### WHAT YOU WILL DO
Show every line of the records below that contains the word "Screenshot".

[Collected data entries]
══════════

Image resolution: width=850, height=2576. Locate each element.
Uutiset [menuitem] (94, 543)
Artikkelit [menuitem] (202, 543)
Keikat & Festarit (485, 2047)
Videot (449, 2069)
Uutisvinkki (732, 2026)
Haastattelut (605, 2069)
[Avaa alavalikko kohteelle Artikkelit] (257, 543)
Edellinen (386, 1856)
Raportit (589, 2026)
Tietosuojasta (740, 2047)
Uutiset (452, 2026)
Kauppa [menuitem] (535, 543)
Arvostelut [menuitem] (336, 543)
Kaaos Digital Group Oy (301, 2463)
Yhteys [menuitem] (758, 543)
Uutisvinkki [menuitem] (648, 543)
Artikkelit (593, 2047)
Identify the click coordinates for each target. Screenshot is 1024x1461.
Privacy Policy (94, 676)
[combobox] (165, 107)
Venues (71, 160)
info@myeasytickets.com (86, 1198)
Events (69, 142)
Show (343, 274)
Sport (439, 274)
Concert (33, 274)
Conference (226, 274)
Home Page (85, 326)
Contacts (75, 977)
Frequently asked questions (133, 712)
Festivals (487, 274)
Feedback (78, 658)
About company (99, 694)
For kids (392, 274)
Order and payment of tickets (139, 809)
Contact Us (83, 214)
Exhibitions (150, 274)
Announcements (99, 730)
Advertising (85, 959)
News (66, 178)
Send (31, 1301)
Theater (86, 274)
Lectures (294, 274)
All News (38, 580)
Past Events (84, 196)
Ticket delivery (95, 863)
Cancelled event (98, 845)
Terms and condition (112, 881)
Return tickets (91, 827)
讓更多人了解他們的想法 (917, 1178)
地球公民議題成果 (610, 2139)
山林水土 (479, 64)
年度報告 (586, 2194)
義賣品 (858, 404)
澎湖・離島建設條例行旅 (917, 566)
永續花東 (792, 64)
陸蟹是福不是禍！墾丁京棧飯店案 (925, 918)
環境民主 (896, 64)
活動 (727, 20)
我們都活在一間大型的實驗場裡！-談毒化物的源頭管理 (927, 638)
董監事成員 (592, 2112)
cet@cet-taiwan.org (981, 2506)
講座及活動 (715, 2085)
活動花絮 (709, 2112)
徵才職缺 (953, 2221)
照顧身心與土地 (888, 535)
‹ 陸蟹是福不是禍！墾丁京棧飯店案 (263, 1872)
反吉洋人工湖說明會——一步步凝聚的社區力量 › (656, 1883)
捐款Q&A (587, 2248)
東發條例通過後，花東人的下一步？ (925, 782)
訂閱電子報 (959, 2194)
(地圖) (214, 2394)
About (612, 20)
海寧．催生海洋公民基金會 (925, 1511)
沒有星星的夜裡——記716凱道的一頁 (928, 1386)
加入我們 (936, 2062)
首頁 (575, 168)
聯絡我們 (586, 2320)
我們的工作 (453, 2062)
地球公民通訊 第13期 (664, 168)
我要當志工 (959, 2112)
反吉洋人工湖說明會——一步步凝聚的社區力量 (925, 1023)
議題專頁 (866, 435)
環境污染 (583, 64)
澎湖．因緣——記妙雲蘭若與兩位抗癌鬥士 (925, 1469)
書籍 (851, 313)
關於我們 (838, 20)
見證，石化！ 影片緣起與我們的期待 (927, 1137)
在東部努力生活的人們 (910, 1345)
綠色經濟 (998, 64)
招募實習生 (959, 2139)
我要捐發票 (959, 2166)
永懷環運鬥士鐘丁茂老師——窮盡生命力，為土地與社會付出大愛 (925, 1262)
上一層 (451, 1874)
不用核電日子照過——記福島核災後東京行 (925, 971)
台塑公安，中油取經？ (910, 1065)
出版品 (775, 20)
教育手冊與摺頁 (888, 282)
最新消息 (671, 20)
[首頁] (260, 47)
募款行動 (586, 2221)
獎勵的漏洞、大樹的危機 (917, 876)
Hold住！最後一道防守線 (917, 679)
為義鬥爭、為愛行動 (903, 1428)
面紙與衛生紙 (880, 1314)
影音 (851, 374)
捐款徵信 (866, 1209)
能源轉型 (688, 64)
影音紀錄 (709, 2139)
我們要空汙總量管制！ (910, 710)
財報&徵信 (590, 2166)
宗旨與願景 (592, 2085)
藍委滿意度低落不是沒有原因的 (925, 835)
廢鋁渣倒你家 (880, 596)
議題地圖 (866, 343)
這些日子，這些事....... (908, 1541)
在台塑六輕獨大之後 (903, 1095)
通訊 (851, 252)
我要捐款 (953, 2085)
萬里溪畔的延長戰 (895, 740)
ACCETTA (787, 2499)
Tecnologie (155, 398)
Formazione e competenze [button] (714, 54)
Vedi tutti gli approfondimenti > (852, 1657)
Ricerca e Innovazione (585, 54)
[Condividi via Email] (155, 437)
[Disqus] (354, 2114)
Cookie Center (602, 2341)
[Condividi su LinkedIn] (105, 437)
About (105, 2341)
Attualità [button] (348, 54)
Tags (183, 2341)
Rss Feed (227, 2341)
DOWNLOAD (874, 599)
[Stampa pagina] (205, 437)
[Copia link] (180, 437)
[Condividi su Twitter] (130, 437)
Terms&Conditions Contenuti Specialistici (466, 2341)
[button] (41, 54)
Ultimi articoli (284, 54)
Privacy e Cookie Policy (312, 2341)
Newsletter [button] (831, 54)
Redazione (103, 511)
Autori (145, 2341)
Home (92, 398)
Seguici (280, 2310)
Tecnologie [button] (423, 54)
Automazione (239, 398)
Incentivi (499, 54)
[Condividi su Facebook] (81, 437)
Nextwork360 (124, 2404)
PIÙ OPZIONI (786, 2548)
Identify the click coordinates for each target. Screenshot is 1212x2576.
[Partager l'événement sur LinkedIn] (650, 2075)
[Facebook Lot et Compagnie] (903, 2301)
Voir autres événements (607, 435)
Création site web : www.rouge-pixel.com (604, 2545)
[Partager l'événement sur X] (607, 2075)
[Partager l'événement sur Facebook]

══════════

### FINAL ANSWER
Identify the click coordinates for each target. Screenshot is 1024x1461.
Identify the click coordinates for each target. Screenshot is 1212x2576.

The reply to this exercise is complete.